I think everyone can agree that in the last year, these continued lockdowns have been tough. I am in Ontario in Canada, and we are currently in what seems like the worst situation that we have been in this whole time. Here things got better briefly, and then recently have just gotten a whole lot worse. My thoughts are with anyone fighting to beat Covid.
Yet, with all this for me right now, I am actually thriving in a few areas of my life because of the time the lockdown has given me. This, for me, is very confusing and something I will be talking a lot about with my therapist. I am confused because being comfortable here in Ottawa makes me nervous about being scared to leave and start the next chapter of my life. I know though that this fear is normal, and I don’t plan on letting it stop me from moving out and on, but some days I just want to stay comfortable in Ottawa forever. It’s hard to juggle all these feelings.
For close to a month, I have been starting to run regularly, something I’ve never quite done because always been a bit too busy. I have also been very productive in working on a future personal project. It is unlikely I would be working on this project if the world was running normally. So some days, I wake up and go through my day, and I feel content and fulfilled. Things are, for the most part, good in my life right now. But even though I feel like I am productive and am proud of myself for it, ultimately, I feel like I am on autopilot and not living my life just going through the motions.

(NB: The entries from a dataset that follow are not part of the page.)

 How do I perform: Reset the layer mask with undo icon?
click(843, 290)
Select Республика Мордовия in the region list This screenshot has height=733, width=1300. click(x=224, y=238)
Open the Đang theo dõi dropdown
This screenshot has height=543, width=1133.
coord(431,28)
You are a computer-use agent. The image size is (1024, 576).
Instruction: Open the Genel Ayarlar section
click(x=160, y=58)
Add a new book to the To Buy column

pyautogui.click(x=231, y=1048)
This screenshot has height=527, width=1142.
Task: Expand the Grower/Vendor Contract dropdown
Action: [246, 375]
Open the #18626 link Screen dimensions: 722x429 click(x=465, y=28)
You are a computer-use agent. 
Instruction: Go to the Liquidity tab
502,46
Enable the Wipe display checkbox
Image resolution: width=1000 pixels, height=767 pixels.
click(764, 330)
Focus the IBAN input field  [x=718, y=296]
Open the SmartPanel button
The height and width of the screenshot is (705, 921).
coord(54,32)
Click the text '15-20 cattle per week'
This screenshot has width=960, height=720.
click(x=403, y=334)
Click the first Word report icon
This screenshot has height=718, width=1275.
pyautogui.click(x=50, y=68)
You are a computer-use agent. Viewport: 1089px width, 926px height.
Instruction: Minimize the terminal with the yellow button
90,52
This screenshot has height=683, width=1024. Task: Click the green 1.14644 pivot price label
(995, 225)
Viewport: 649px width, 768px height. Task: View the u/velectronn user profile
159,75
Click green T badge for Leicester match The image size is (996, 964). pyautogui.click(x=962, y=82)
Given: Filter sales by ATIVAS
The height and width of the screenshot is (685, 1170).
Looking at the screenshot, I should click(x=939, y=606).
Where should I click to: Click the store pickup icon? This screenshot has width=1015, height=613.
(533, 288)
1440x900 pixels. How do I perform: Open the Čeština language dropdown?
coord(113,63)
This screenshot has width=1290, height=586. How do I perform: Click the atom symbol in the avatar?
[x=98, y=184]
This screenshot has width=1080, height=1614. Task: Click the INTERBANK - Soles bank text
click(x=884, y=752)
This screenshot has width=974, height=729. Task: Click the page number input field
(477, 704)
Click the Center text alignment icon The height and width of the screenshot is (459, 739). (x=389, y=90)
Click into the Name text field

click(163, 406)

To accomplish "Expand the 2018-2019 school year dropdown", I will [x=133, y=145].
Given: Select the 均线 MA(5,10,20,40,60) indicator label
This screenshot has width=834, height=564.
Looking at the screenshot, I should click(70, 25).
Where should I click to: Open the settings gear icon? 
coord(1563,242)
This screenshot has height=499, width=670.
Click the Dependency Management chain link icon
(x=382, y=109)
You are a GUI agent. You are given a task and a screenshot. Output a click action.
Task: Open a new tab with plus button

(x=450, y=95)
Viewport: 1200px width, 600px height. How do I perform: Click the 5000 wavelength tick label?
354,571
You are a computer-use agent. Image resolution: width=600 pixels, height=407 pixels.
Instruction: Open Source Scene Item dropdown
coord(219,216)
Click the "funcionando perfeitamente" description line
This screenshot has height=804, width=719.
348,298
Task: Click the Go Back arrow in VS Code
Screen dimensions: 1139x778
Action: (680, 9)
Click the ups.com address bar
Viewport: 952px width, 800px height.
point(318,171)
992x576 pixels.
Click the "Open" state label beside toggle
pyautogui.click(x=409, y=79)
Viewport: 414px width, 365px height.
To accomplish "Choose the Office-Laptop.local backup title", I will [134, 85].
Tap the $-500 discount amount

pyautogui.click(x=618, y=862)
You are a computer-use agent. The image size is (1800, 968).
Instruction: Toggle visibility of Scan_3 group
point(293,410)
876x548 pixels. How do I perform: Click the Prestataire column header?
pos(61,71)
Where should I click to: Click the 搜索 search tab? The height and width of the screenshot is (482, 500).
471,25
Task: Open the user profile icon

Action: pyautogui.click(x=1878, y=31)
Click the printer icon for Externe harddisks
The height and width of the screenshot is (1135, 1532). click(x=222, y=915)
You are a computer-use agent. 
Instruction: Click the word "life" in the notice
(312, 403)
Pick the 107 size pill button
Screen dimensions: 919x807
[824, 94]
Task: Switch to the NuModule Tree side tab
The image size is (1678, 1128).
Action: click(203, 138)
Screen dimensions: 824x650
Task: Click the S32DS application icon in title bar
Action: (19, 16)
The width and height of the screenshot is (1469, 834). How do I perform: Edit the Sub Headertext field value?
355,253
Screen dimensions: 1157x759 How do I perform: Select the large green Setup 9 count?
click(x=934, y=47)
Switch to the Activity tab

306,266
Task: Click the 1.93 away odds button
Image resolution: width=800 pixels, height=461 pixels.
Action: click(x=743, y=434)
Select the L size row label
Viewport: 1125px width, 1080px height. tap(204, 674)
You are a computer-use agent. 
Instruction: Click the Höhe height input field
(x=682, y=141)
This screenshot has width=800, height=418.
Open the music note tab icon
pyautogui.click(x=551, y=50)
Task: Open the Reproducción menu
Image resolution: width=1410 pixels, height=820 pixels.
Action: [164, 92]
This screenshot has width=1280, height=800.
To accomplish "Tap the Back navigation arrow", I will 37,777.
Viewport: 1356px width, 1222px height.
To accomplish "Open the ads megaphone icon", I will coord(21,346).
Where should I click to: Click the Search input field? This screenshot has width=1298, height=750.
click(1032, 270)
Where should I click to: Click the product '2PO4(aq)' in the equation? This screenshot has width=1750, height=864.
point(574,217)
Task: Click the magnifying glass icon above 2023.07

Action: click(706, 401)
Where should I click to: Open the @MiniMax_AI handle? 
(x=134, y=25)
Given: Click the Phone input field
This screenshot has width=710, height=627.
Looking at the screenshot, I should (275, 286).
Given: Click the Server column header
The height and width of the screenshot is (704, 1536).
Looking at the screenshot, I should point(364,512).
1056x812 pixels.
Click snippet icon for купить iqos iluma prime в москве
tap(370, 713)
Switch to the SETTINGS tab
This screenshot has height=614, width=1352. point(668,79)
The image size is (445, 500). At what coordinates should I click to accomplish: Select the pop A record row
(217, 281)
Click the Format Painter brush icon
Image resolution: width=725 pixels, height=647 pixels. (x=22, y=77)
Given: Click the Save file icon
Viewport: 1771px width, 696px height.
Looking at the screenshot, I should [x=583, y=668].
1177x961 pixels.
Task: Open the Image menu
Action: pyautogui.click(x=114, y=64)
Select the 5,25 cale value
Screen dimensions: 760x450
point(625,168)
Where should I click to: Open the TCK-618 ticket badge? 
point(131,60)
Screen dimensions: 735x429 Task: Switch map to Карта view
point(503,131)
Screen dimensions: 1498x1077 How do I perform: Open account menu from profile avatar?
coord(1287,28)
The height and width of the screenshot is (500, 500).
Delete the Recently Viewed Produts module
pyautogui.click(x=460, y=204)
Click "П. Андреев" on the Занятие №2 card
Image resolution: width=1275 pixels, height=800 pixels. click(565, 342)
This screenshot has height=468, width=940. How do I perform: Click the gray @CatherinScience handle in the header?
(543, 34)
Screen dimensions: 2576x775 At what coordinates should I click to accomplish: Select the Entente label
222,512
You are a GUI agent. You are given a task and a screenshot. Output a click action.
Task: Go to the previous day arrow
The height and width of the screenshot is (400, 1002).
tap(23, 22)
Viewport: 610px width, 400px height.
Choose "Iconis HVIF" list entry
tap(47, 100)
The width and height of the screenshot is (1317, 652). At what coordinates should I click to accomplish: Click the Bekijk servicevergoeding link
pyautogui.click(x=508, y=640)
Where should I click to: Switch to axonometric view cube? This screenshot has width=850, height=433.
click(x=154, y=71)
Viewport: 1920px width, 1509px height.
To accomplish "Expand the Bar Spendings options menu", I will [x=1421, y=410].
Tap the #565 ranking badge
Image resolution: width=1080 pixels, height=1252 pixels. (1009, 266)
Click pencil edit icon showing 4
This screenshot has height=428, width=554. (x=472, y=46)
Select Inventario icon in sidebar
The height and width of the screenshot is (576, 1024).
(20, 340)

Some days I wake up, and I am just pissed off and can’t shake it, even when I exercise or work on projects. This last Sunday, this hit me bad. I didn’t want to do anything; all I could think about were the things I currently can’t do. Even writing this today- I’m having a good day- it feels stupid, but Sunday, I was pissed off I couldn’t go out to eat and go to the mall. These seem like things we shouldn’t need, or we should be able to still get similar stimulation in other ways, online shopping or getting takeout. Eventually, when I couldn’t shake the grumpiness, I felt mad at myself that I was grumpy over how covid has affected me when it has affected other people in ways much worse.
And I now realize after some reflection, I have lost a lot, and it is ok for me to be upset about what I have lost even if some days I feel happy and other people have lost more. It is ok to let myself feel all my feelings. It’s weird when you have more happy days than sad days; the low days feel worse because they’re different from the day before. And this is confusing; I’m still trying to figure out how to navigate it.
I wanted to write this post to update everyone on how I am feeling, but I also wanted to share for anyone going through anything similar. I would be happy to talk to anyone feeling similar things who just needs a friend.